Invece no, è l’esatto opposto, qui da noi è solo un intruglio velenoso che se ti prende di mira sei spacciato al 100%, a meno che non abbia i mezzi per circondarti di uno sciame di costosissimi avvocati.

Insomma la giustizia in Italia non funziona. È un dato di fatto, visibile ogni giorno, è inutile menar il can per l’aia.

Superfluo nascondersi dietro a ciò che è stato fatto a Berlusconi, è esclusivamente una ridicola scusa per non arrivare all’utilissima, e indispensabile come il pane, riforma, che il nostro Paese e il mondo ci chiede.

La giustizia va riformata da cima a fondo, perché è quella con il maggior bisogno di interventi migliorativi nel proprio settore.

La bruttissima considerazione che l’Europa e gli USA nutrono sul funzionamento della giustizia in Italia, non derivano dal sistema politico, ma dall’atteggiamento dei giudici, contraddistinto da una combinazione di impunità, intercessione estremizzata, parzialità e politicizzazione che non trovano eguali nel mondo occidentale.

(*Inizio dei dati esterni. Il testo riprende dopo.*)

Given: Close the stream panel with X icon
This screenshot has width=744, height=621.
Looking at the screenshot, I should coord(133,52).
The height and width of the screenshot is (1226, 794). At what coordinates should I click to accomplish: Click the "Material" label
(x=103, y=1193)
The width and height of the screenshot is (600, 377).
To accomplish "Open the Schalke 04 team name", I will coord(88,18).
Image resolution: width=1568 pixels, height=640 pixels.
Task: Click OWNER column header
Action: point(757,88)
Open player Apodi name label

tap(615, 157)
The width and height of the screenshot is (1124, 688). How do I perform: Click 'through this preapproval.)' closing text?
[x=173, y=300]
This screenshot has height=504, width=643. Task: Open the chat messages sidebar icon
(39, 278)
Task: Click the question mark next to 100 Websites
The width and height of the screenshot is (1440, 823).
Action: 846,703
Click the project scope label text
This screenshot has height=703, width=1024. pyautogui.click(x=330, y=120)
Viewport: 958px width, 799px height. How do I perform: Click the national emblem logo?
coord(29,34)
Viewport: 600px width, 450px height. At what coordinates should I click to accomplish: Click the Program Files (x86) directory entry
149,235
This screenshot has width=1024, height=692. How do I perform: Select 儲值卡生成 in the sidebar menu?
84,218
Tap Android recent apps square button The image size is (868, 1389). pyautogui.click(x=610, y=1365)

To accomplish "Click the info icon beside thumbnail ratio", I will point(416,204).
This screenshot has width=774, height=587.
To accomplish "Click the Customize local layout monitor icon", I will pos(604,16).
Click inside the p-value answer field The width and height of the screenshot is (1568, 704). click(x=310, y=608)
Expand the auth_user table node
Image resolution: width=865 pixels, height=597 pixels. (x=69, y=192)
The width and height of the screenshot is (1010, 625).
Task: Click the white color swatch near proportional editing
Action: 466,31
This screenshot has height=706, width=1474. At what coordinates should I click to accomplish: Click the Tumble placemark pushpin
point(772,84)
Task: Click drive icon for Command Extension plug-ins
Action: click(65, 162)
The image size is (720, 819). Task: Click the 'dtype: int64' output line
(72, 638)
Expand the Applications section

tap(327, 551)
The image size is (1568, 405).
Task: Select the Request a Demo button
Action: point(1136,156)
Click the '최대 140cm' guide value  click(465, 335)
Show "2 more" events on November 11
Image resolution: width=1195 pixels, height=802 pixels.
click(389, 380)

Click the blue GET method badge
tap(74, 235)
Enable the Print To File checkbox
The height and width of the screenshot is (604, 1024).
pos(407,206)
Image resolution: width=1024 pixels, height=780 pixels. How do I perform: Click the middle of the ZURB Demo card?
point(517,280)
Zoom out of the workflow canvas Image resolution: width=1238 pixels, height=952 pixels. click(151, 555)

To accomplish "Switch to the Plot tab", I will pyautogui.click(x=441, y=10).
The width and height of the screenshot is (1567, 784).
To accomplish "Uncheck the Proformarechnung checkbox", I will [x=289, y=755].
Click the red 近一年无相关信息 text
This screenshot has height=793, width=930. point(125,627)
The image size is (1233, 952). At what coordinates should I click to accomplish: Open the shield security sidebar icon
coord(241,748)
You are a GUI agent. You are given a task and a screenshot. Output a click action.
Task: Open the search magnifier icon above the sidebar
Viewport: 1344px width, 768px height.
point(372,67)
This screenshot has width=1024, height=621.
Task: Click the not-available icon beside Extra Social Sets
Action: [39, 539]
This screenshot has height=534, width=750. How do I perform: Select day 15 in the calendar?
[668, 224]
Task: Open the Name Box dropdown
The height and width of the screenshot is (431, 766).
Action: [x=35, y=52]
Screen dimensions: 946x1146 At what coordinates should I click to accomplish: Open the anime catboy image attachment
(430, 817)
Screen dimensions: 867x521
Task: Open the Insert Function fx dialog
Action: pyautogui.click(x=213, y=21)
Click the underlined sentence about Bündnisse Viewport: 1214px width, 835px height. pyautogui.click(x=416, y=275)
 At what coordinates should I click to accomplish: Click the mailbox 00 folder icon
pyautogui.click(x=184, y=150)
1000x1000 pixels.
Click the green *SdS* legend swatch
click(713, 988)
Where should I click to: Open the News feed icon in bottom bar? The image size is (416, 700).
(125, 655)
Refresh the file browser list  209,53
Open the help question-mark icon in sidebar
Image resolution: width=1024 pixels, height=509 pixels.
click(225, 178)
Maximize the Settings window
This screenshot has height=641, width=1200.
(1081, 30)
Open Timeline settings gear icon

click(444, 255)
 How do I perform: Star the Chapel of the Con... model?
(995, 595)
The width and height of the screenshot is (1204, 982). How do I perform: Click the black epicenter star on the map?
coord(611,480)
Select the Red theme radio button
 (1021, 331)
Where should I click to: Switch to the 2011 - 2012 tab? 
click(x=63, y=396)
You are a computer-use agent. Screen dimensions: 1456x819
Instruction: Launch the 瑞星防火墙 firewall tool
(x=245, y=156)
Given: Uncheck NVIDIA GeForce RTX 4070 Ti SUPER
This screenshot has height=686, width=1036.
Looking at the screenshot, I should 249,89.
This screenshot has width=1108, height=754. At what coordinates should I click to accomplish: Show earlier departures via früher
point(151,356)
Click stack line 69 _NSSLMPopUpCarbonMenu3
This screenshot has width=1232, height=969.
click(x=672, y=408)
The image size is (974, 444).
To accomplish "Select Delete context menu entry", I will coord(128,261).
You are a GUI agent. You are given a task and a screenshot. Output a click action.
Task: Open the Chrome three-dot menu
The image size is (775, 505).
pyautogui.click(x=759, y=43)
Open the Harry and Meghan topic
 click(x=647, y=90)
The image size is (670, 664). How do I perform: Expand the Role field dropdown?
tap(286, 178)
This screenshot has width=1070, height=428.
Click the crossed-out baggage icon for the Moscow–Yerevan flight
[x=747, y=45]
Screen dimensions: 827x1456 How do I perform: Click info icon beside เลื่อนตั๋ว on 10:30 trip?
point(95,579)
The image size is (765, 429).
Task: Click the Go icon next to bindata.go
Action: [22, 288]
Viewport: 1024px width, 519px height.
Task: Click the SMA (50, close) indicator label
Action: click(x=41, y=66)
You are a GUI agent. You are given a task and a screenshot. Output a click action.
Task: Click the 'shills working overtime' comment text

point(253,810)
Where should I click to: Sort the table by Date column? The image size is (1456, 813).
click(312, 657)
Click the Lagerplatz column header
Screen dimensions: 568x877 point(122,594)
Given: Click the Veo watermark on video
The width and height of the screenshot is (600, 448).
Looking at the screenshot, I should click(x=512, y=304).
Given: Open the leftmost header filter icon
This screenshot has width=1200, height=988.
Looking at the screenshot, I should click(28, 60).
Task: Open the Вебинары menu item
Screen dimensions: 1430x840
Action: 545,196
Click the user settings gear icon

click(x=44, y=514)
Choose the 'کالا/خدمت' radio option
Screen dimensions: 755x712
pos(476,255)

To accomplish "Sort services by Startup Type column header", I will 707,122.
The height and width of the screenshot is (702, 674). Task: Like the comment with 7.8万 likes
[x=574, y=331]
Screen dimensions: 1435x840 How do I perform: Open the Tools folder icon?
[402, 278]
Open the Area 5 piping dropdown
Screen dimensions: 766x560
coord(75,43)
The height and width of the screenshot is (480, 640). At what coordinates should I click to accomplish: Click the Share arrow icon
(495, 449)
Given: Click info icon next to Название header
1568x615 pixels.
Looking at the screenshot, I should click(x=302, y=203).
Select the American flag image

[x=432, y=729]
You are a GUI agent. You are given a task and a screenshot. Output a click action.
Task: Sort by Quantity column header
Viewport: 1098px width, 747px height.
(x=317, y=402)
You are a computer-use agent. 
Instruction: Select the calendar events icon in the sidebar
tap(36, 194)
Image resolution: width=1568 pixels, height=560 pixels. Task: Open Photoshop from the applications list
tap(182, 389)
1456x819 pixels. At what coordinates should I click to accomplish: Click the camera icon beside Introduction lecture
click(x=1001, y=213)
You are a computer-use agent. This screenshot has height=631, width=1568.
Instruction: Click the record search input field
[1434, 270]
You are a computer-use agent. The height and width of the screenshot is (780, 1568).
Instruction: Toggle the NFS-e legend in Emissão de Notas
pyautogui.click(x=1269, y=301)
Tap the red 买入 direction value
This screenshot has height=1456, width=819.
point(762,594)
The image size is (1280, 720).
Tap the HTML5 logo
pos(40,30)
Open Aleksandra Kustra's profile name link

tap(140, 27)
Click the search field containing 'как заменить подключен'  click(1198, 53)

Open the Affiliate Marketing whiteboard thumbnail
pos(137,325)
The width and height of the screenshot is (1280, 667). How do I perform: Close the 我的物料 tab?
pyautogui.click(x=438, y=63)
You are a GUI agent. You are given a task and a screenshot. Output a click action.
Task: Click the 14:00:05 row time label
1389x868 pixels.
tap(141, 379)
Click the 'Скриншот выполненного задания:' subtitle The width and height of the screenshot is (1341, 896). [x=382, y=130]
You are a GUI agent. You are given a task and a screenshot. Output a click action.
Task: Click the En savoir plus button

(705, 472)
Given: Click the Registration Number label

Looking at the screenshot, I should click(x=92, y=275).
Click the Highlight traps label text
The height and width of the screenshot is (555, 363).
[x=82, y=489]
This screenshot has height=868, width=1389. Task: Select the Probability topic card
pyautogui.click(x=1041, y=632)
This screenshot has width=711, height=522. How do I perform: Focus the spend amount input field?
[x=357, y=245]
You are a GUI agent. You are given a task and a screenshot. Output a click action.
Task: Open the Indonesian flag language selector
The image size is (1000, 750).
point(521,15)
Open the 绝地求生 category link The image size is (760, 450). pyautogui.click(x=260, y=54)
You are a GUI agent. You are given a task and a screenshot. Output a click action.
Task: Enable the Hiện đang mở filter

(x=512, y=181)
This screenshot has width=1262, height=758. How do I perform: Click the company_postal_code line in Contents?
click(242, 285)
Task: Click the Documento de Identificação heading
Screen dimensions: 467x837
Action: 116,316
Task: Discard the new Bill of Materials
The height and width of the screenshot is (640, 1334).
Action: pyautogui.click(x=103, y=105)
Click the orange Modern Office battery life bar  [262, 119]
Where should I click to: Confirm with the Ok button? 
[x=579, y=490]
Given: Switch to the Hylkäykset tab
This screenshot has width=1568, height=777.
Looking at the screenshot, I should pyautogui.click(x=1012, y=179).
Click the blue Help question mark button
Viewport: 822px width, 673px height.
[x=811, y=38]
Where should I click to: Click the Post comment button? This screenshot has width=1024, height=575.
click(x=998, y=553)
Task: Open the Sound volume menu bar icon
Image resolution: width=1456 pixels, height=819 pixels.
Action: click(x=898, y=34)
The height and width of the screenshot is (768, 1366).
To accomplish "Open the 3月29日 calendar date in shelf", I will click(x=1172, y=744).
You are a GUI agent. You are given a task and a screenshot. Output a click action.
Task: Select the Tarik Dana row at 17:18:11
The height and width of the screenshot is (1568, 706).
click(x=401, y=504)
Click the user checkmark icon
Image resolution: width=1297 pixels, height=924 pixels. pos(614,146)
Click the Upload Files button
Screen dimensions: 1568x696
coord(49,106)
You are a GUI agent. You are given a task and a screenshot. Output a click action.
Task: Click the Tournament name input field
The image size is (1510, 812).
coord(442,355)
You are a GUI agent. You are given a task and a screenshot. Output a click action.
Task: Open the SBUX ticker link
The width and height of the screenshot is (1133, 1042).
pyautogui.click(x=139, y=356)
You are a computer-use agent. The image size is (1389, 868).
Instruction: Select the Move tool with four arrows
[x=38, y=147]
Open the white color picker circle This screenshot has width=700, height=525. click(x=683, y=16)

Il sistema di governo della magistratura è il più inefficiente di tutti i paesi europei, e non assegna incentivi e sanzioni, vincoli ed opportunità.

Quindi, da tempo immemore, abbiamo imparato a chiamarla malagiustizia e il punto cruciale di questa totale inadeguatezza è l’assoluto potere discrezionale che certuni magistrati dimostrano, in spregio a qualsiasi principio di diritto.

L’emissione di verdetti sulla base di teoremi come il “non poteva non sapere”, il “non poteva non essere una sua azione criminale”, il “non poteva esserne a conoscenza” sono mostri giuridici, forme di criminalità legalizzata che solo da noi vengono perpetrati a dispetto di qualsiasi altra struttura giuridica mondiale, tranne che per i processi politici contro gli oppositori dei regimi dittatoriali.

E se l’organo che sovrintende la giustizia, il CSM, non ha mai riscontrato queste mostruosità, vuol dire che è fortemente connivente e va modificato radicalmente, e la verifica sulla magistratura va riportata, senza il minimo tentennamento, alla sovranità popolare.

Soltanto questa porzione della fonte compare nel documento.